Monday, October 28, 2013
FAA History Lesson -- October 26, 1999
From the Update to FAA Historical Chronology 1997-2012 (A .pdf file)
"A Learjet, without a pilot in control, flew for almost four hours from Orlando, Florida, to a swampy grassland in South Dakota. The Learjet was shadowed by USAF and Air National Guard jet fighters, whose pilots reported that the aircraft's windows were frosted over, suggesting that it had lost pressurization. USAF pilots also reported that the Learjet meandered from as low as 22,000 feet to as high as 51,000 feet, but never strayed from a northwest heading.
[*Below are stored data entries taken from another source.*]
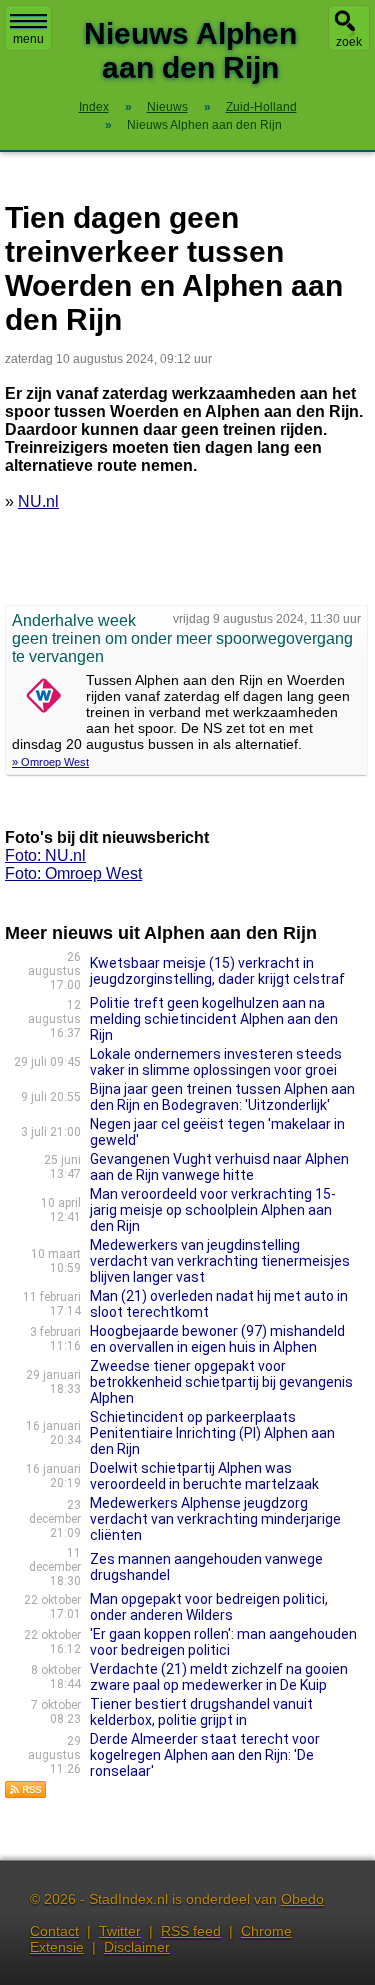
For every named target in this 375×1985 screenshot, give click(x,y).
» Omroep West (50, 762)
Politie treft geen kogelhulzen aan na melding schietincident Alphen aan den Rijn (214, 1019)
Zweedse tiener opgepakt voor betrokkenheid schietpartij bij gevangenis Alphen (221, 1382)
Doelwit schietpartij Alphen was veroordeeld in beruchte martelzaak (204, 1476)
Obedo (302, 1899)
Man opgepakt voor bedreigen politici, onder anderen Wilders (209, 1607)
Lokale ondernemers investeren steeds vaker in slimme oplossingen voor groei (216, 1062)
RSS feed (191, 1931)
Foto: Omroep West (73, 873)
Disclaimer (137, 1947)
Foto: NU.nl (45, 855)
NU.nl (38, 501)
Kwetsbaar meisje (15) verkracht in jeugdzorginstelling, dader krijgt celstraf (217, 971)
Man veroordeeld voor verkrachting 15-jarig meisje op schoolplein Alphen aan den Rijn (213, 1210)
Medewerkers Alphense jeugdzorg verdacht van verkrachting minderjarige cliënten (215, 1519)
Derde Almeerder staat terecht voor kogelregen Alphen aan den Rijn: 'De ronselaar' (205, 1755)
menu (28, 39)
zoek (349, 42)
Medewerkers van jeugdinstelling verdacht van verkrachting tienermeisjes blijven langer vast (220, 1261)
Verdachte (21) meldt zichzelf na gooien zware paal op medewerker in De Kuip (219, 1677)
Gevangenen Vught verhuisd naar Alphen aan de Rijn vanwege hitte (219, 1167)
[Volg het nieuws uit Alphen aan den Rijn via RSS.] (26, 1793)
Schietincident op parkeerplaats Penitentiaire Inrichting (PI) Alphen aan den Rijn (212, 1433)
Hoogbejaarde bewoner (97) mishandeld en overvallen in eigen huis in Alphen (217, 1339)
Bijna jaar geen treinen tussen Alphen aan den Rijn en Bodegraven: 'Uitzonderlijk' (222, 1097)
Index (94, 107)
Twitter (120, 1931)
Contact (54, 1931)
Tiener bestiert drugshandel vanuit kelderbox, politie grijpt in (201, 1712)
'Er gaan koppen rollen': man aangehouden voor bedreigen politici (223, 1642)
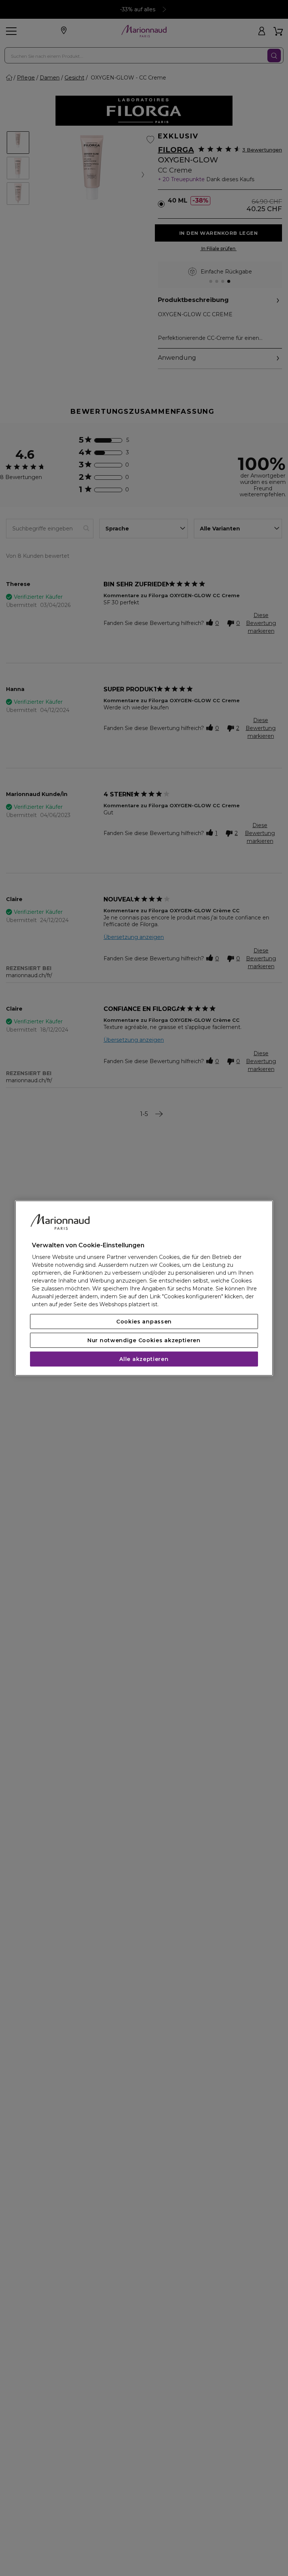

Pentagon officials said the military began its pursuit of the aircraft at 10:08 a.m., when two Air Force F-16 fighters from Tyndall Air Force Base in Florida on a routine training mission were asked by FAA to intercept it. The F-16s did not reach the Learjet, but an USAF F-15 fighter from Eglin Air Force Base in Florida got within sight of the aircraft and stayed with it from 11:09 a.m. to 11:44 a.m., when the military fighter was diverted to St. Louis for fuel. Fifteen minutes later, four Air National Guard F-16s and a KC-135 tanker from Tulsa were ordered to try to catch up with the Learjet, but got only within 100 miles. Two other Air National Guard F-16s from Fargo, North Dakota, intercepted the Learjet at 12:54 p.m., reporting that the aircraft's windows were fogged with ice and that no flight control movement could be seen. At 1:14 p.m., the F-16s reported that the Learjet was beginning to spiral toward the ground. Professional golfer Payne Stewart was killed in the crash. "
I hope you'll take a few moments and let your mind wander through this scenario. Ask a few questions. "How long does a verified Mode C remain verified?" "How much vertical spacing do you give to a Lear and 2 fighters that wander around from FL220 to FL510 and then to the ground?" I'm a big fan of The Book but some things aren't in The Book.